▶ [Extract provided]:
-- -- --
In order to avoid “rabbit starvation” we must first have an understanding of what “rabbit starvation” is. Rabbit Starvation, as it is commonly referred to among survivalists and outdoorsmen, is actually a form of malnutrition called protein poisoning.
It’s caused by the restricted diet of lean meat animals, such as rabbits, without the adequate amounts of additional carbohyrates and fats.
The famous Canadian Arctic explorer, ethnologist, anthropologist and wilderness explorer Vilhjalmur Stefansson wrote about this condition in several of his books:
“But it has been found in various parts of the world that a diet of lean meat exclusively will cause diarrhea in from three days to a week. If no fat can be added to the lean, the diarrhea becomes serious and will lead to death. A well known field where such deaths occur is the northern edge of the forest in Canada where Indians are sometimes unable to find any food except rabbits. The expression “rabbit starvation,” frequently heard among the Athapsc Indians north-west of Great Bear Lake, means not that people are starving because there are no rabbits but that they are going through the experience of starvation with plenty of rabbit meat. For this animal is so lean that illness and death result from being confined to its flesh.”
-- -- --
▶ [The data]:
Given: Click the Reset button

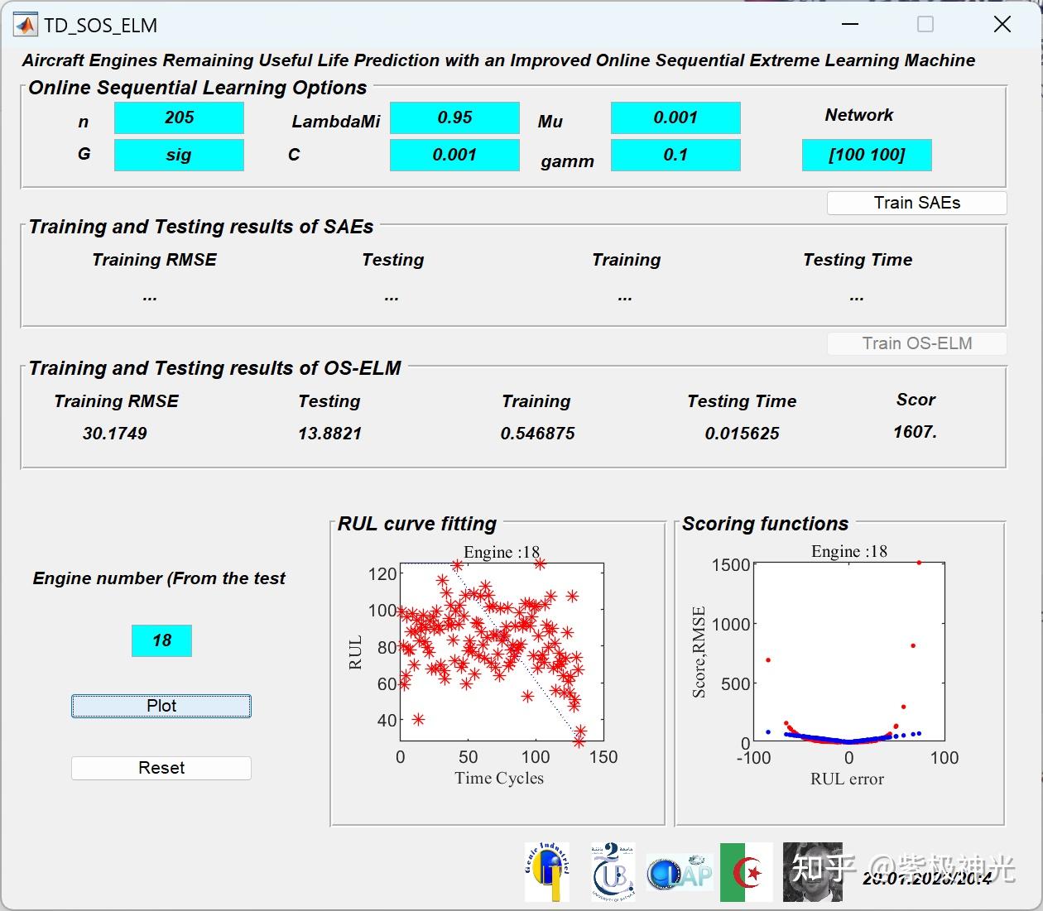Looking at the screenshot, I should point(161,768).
-- -- --
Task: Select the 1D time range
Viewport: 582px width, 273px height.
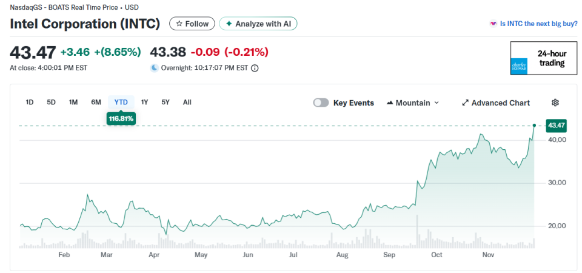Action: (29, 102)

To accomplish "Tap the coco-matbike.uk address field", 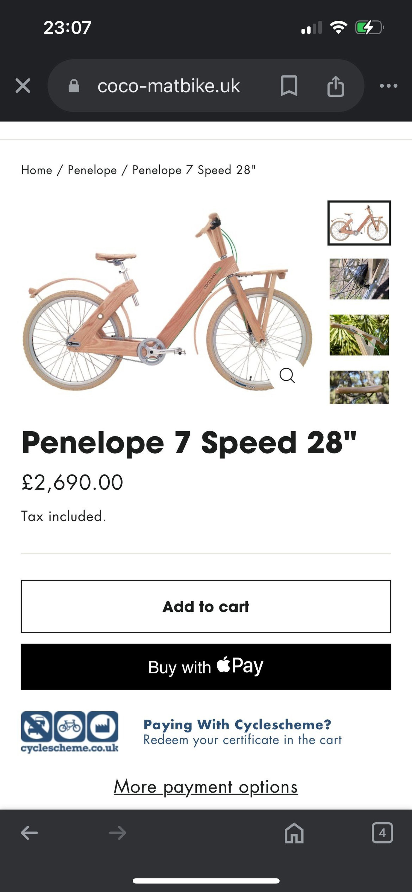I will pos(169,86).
-- -- --
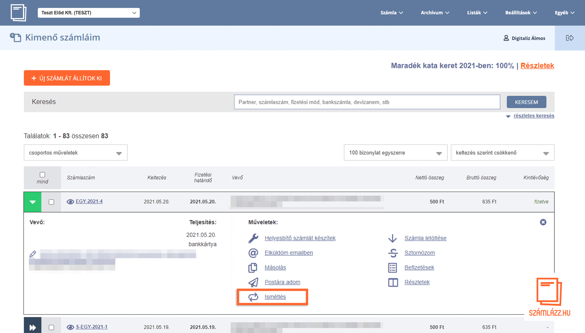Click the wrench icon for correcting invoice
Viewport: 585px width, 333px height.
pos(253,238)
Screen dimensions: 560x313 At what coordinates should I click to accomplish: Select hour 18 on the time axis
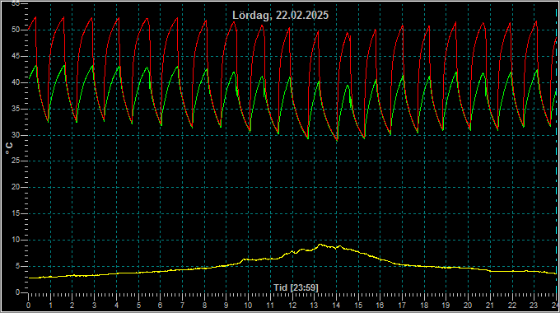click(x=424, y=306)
-- -- --
▶ [Exercise goal]: Carry the passage on rabbit starvation forward, starting right after its last sentence. The records come from a separate source, unrelated to the passage on rabbit starvation.

▶ [Result of the task]:
When protein is converted into glucose by the liver it can turn to energy. Unfortunately, the liver can only process a limited amount of protein at a time. If the body receives more protein than it can process, the strain on the liver and kidneys will cause an increase of ammonia and amino acids. The liver will flush the excess waste into the bloodstream, resulting in the dangerous and possibly fatal condition we call “rabbit starvation”
This condition can turn deadly if the necessary adjustments aren’t made as soon as the first signs of protein poisoning rear its ugly head.
The first symptoms to appear are a feeling of extreme and insatiable hunger. The body starts craving non-proteins, such as sugary carbs and fatty fats. After the cravings comes extreme fatigue and headache and then diarrhea. Another risk at this stage is dehydration from the diarrhea.
In a survival situation, your only available food source may be the lean meat animals, particularly during winter months when wild edibles are scarce. If this is the case, than consuming the fatty parts, such as the brains, eyes and liver, may be your only option for a source of fat. The brains and bone marrow of rabbits are extremely fatty. Yes, it sounds disgusting, but it may be the only possible way to avoid protein poisoning and maybe even save your life.